Task details: Your answer should hold every line of the records below that contains the string "question".

::: Material for the task

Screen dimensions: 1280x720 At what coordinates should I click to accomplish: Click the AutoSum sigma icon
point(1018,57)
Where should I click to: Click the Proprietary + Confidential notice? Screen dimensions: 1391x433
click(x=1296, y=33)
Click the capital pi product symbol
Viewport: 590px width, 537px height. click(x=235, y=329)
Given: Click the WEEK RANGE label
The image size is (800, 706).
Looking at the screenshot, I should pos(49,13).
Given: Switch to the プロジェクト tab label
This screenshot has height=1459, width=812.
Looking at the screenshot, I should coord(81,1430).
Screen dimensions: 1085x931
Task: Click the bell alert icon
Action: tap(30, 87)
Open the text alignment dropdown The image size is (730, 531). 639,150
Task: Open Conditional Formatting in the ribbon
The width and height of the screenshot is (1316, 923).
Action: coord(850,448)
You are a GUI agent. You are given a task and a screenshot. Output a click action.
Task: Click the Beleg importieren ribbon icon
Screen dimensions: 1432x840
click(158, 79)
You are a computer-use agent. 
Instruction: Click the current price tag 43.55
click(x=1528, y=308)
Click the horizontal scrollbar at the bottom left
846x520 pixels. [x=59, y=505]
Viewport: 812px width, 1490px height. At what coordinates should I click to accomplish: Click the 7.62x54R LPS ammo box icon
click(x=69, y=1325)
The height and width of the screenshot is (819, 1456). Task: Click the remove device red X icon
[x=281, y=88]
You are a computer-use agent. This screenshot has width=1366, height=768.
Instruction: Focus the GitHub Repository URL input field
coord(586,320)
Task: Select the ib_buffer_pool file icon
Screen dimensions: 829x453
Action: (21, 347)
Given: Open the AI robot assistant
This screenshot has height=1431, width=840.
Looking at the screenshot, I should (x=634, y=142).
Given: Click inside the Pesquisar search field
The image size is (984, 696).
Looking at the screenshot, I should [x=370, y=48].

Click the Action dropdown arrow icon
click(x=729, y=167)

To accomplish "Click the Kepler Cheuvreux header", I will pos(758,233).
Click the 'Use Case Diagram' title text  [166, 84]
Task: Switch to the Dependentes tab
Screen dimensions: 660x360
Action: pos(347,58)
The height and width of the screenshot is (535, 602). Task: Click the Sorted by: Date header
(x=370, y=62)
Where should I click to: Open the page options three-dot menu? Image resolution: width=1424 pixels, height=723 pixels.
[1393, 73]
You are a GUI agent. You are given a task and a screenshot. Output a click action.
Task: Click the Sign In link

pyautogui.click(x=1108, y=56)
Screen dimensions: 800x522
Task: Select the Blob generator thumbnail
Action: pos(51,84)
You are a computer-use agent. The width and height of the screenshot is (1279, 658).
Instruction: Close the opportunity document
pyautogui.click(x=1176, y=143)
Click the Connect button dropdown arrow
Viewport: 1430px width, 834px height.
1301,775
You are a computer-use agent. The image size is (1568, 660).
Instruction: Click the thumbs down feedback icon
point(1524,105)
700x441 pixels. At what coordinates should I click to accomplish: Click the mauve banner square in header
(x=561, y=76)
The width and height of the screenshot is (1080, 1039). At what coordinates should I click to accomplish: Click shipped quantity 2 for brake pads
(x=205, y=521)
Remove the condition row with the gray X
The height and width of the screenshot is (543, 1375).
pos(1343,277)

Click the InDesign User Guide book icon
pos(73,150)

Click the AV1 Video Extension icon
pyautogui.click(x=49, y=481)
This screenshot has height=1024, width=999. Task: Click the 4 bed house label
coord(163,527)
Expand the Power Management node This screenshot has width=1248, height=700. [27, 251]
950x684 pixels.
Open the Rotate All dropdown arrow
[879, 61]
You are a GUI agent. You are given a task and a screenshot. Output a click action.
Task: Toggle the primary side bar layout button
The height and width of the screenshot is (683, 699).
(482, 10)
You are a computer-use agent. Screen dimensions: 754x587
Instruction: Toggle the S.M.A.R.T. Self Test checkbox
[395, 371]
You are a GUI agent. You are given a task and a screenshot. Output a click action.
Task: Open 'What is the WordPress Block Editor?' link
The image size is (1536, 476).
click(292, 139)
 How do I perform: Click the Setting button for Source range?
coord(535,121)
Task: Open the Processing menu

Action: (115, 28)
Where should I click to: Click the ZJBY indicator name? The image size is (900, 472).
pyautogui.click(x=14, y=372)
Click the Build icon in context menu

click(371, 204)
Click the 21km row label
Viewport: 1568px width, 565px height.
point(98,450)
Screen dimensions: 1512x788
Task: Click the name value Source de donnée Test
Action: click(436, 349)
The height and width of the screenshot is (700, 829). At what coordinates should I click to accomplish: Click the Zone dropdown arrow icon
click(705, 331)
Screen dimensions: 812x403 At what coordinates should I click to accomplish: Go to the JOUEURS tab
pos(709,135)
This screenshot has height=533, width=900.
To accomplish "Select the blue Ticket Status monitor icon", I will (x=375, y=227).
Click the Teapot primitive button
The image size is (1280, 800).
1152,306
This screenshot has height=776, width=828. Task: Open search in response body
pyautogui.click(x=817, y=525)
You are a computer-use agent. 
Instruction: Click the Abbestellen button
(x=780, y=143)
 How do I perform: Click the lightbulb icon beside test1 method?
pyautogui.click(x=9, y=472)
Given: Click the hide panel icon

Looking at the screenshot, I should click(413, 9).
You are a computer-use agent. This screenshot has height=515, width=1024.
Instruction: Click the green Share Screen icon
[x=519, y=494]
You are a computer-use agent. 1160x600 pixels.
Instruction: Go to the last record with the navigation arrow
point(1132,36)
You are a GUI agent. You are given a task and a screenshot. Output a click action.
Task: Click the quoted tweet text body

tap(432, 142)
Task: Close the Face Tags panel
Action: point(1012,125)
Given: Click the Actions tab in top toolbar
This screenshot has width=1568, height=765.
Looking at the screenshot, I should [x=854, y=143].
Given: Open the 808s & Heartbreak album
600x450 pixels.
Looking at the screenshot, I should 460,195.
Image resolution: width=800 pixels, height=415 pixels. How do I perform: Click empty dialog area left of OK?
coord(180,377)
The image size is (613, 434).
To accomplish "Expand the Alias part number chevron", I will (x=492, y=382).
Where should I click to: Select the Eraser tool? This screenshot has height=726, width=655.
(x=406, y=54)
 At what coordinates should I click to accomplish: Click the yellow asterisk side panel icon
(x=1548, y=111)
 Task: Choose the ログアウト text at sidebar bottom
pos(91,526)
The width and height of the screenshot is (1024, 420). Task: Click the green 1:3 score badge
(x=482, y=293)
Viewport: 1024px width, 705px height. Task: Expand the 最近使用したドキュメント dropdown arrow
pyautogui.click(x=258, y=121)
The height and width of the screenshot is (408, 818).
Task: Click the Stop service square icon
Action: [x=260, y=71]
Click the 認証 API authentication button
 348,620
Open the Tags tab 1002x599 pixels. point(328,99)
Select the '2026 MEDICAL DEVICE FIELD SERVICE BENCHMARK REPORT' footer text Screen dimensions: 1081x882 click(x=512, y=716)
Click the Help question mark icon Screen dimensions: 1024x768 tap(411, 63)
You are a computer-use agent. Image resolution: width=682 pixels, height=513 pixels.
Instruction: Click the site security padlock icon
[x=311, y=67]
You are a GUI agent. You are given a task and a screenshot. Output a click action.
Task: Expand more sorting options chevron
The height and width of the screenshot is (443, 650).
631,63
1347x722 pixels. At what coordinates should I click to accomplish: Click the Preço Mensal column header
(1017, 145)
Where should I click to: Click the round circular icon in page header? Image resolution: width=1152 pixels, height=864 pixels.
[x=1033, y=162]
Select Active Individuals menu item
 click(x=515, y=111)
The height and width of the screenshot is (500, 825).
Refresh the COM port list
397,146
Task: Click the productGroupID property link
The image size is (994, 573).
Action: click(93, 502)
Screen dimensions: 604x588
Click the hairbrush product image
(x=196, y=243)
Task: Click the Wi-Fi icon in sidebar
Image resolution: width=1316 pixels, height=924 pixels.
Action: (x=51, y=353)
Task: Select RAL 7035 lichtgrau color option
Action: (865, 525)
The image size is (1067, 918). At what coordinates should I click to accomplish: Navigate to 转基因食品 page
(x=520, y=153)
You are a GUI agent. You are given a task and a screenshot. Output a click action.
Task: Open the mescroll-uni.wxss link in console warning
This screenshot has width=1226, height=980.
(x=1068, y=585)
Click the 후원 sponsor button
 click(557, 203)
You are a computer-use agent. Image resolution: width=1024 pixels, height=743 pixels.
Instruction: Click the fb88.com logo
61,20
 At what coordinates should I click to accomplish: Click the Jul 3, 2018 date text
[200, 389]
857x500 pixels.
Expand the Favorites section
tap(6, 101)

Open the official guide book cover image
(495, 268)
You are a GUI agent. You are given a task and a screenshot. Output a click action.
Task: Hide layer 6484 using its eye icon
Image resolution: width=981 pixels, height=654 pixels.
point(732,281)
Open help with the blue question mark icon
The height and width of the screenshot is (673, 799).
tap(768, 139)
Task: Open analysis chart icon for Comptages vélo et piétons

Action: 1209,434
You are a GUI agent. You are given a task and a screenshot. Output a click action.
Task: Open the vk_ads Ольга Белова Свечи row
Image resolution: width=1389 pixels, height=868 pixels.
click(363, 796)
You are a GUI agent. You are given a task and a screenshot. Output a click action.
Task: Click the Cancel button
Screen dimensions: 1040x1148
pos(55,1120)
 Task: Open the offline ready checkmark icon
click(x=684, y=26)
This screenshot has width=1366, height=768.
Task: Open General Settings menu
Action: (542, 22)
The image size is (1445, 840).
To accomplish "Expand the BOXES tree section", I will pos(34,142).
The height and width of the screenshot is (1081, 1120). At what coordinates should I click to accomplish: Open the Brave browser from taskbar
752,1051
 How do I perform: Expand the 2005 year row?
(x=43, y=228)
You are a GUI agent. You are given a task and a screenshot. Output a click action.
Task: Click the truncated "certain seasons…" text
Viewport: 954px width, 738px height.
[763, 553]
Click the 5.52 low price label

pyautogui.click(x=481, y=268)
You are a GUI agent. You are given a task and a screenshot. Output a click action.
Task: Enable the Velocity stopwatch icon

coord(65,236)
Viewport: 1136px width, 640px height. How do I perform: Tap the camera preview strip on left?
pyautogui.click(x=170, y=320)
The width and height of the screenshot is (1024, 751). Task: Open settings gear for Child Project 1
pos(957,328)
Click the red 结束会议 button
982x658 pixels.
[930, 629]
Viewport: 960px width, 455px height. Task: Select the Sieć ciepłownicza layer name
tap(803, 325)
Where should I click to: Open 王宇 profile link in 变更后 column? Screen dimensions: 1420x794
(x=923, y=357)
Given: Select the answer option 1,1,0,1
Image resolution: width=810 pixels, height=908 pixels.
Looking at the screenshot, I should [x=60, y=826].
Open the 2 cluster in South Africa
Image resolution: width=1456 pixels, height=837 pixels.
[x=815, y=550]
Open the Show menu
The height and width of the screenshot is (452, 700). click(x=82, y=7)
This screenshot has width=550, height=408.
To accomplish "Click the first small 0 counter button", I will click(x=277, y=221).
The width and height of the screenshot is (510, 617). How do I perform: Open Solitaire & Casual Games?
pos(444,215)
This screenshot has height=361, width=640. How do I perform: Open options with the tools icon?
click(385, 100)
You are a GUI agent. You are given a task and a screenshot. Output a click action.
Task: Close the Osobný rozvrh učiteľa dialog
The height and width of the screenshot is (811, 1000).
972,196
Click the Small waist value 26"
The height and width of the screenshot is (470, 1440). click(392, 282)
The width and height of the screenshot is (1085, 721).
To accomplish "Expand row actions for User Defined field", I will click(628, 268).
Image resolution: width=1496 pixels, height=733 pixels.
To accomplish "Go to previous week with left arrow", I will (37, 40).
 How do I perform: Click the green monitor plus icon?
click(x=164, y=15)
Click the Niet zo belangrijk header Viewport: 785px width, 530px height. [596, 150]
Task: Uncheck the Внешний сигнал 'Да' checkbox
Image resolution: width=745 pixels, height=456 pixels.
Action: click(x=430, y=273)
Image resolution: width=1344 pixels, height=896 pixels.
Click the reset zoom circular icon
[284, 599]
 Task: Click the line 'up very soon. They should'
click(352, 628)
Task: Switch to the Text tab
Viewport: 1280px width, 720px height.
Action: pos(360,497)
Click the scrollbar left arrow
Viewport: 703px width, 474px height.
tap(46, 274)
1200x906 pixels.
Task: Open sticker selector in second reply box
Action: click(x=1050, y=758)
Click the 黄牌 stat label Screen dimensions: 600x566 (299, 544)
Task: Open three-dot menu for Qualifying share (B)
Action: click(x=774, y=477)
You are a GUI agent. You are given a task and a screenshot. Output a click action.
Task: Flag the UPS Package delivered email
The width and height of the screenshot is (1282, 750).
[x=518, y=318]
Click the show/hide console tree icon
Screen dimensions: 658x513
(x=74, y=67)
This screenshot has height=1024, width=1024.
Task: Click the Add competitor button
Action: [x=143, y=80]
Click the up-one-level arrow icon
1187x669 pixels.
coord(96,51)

::::::

Response area:
Click the Help question mark icon Screen dimensions: 1024x768 tap(411, 63)
Open help with the blue question mark icon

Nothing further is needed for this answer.